El gas natural juega un rol decisivo en la seguridad energética de un país. Sin confiabilidad energética el sector productivo se detiene y, sin una economía operando, no hay crecimiento económico posible. El gas natural tiene una amplia paleta de usos: respalda la generación de energía eléctrica, es el combustible para cocinar de más de 12 millones de hogares y resulta vital para la generación de calor en procesos industriales.
Si bien el 70% de nuestra matriz eléctrica es limpia, el gas natural la complementa y se convierte en el combustible de respaldo para la generación de electricidad. De hecho, las térmicas a gas respaldan la generación que proviene de fuentes como la solar y eólica, que son intermitentes por naturaleza, en tanto no hay sol o viento las 24 horas del día con las mismas condiciones. Asimismo, cuando se activa el precio de escasez en el mercado spot, especialmente durante el Fenómeno del Niño, las termoeléctricas logran mantener encendido el país.
La transición energética no fracasa únicamente cuando faltan renovables. También enfrenta dificultades cuando el país pierde capacidad de respaldo. La seguridad energética no se mide solo por cuánta energía limpia producimos, sino también por nuestra capacidad de mantener encendido el país en momentos críticos.
Hoy, ante la pérdida de autosuficiencia gasífera, nuestra realidad sobre el gas natural dista de darnos tranquilidad. No es un secreto que hace más de una década se venía alertando sobre la necesidad de encontrar nuevos yacimientos de gas, ante el agotamiento de las reservas de Cusiana y Cupiagua.

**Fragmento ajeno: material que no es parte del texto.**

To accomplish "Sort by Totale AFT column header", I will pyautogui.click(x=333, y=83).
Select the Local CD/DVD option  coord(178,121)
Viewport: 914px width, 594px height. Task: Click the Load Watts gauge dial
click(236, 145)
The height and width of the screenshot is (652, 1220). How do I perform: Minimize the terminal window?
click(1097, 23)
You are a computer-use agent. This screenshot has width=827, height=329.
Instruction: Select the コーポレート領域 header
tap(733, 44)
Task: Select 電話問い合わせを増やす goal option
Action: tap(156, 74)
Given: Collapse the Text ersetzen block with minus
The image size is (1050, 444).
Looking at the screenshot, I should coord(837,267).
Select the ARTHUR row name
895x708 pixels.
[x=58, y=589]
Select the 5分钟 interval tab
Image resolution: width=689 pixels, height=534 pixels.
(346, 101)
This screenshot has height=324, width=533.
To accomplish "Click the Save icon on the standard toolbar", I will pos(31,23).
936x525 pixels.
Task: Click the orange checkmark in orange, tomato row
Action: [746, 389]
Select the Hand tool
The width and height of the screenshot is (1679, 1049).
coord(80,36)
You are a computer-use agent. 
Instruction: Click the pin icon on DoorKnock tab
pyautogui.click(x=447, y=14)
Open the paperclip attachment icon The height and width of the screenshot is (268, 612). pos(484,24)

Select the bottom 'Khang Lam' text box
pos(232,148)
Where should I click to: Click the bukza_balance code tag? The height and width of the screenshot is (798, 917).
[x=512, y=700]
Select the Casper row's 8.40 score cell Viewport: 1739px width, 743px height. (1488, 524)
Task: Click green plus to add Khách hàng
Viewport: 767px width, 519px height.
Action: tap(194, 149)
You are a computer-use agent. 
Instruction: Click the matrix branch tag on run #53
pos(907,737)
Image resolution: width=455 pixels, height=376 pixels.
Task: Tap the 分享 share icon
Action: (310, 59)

Sin embargo, el Gobierno Nacional ha decidido no avanzar en la celebración de nuevos contratos para la exploración y explotación de hidrocarburos. Tampoco es menos cierto que la importación de gas natural no es del todo nueva. Pero se estaba haciendo para el cubrimiento de las necesidades de las termoeléctricas. Hoy, ya estamos importando el 25% de la demanda nacional.
El sector industrial enfrenta retos para mantener su productividad y operar sin pérdidas. El caso de Cerro Matoso es un reflejo de la radiografía del país. Esta empresa productora de níquel podría verse gravemente afectada si Canacol consigue terminar de manera anticipada el contrato de suministro que tiene con esta empresa. El 80% del gas que consume Cerro Matoso proviene de Canacol.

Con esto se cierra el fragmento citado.